My daughter is 15. She does not do well with vacations/changes in location and routine for the family, even just one day events, things we might go do for fun she can get worked up about and ruin. Often times when some thing is approaching she acts out and things get revved up around here. (I am learning though so I hope that I can find ways to manage this and not let things escalate. I have a lot to learn, as I am just now figuring out that what is going on with my daughter is likely mental illness.)

Anyways... .with her being only 15, and she has proven to make poor decisions and be wreckless in her behavior (sneaking out of the house at 14 to walk five miles to be intimate with a boy for example.) I don't feel comfortable leaving her unsupervised, yet at times she is so unpleasant she really ruins an experience for the rest of the family. If often leaves us staying home, missing out, and bitter and resentful. She can't be trusted as she lies, and takes every opportunity she can to do things she's not supposed to do.

I have often wished I had a babysitter for her. Does anyone else have similar feelings? Do you ever just need a break, or want to have a nice day with your family without having to bring the mental illness along for the ride? I am thinking about this a lot lately, I guess in part because it is summer, and there is more going on, and because we are going out of town for three nights in a few days and I dread having to deal with her behavior in front of our family friends who we are vacationing with.

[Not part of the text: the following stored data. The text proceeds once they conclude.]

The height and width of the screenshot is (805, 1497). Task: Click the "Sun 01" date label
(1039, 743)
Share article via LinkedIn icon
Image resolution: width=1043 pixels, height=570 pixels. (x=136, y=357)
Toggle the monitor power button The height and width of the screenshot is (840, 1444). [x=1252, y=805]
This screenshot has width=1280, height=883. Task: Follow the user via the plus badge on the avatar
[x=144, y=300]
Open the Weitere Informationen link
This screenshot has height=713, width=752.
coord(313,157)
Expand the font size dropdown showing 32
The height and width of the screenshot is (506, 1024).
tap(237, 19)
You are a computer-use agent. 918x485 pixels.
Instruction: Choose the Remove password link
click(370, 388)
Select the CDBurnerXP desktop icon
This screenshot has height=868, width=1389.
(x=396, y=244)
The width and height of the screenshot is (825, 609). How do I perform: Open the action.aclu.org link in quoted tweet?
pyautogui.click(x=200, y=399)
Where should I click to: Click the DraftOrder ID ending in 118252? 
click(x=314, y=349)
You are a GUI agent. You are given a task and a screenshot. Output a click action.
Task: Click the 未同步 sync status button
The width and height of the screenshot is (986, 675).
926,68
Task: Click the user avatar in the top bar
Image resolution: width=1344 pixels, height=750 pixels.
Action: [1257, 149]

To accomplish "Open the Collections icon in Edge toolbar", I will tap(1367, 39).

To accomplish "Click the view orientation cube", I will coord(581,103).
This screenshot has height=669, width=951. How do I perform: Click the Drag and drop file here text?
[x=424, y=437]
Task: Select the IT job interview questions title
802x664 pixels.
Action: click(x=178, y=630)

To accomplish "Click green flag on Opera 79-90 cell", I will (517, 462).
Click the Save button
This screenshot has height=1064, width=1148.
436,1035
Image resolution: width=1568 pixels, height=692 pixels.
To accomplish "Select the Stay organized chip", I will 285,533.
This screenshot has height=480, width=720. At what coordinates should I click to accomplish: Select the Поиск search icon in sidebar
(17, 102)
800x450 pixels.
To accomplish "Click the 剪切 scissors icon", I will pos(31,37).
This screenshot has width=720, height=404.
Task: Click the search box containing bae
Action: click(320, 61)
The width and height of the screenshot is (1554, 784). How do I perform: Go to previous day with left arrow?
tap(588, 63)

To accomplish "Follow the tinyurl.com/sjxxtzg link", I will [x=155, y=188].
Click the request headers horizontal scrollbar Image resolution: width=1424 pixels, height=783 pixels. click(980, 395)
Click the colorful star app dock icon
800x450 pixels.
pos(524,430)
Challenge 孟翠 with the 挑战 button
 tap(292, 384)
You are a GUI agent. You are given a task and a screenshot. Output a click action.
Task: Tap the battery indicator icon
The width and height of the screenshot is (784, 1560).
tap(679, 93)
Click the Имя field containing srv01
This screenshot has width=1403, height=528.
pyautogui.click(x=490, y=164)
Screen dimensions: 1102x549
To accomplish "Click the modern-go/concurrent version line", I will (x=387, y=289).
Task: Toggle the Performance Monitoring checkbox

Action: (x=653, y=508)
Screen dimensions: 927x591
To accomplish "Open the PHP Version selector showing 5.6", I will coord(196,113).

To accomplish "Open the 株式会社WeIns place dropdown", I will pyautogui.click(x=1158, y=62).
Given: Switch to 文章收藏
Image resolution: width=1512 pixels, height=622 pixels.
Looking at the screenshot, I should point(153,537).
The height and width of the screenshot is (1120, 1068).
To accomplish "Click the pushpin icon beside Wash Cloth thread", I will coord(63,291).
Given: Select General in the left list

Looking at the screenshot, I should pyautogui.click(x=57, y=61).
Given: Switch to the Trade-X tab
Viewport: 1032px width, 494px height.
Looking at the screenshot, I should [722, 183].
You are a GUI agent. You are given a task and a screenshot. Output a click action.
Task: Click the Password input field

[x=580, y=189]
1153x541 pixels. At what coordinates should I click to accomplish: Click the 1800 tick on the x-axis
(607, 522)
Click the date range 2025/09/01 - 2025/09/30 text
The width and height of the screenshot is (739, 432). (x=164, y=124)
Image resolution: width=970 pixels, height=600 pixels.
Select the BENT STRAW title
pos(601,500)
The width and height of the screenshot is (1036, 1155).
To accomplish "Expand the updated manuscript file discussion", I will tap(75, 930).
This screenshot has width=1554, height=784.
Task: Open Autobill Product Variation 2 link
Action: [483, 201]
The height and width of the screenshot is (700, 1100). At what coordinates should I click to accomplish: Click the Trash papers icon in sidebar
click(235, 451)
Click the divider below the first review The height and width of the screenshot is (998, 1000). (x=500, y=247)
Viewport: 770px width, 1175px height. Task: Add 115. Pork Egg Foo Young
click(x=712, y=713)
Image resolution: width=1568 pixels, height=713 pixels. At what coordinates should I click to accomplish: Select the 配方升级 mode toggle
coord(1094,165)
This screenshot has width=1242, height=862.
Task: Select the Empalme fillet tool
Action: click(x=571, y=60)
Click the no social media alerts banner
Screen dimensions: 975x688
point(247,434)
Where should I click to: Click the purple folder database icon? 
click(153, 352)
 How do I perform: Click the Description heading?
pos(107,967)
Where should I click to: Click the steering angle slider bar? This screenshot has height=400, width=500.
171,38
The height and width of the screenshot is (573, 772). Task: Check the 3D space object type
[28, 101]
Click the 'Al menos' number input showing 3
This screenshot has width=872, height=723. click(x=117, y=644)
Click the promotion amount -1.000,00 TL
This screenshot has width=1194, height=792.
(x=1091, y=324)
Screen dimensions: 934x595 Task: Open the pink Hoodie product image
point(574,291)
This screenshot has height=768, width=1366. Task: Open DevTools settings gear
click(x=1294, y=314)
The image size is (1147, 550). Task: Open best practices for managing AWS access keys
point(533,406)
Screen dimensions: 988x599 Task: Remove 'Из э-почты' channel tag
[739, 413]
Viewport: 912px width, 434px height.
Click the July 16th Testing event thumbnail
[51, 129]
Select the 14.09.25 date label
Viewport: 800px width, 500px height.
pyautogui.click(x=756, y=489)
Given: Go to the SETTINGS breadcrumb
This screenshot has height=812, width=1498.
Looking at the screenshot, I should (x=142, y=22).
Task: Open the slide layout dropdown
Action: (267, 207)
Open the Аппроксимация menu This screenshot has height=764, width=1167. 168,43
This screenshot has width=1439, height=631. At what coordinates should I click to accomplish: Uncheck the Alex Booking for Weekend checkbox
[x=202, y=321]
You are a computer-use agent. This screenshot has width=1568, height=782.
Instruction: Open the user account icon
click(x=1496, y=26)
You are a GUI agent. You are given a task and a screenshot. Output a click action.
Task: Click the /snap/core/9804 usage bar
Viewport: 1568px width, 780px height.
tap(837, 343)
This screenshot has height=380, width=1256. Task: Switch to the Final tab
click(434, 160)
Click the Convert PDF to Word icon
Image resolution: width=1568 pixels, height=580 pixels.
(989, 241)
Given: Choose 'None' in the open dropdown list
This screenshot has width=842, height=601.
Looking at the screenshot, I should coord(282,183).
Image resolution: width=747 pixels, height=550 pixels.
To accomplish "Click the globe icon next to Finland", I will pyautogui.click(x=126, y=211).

I wish she wasn't going with us! I feel guilty about that too, but it's true. Our daughter is an "angel" in front of others, though as she gets older and things get worse she has a more difficult timing hiding what she's capable of. And that's part of the problem too. Other people don't see it, so I feel crazy. I don't even know how I'd hire a babysitter for her because they would come and she would be wonderful and they'd love her and think I was insane.

Some times I just need a break and I feel so stuck.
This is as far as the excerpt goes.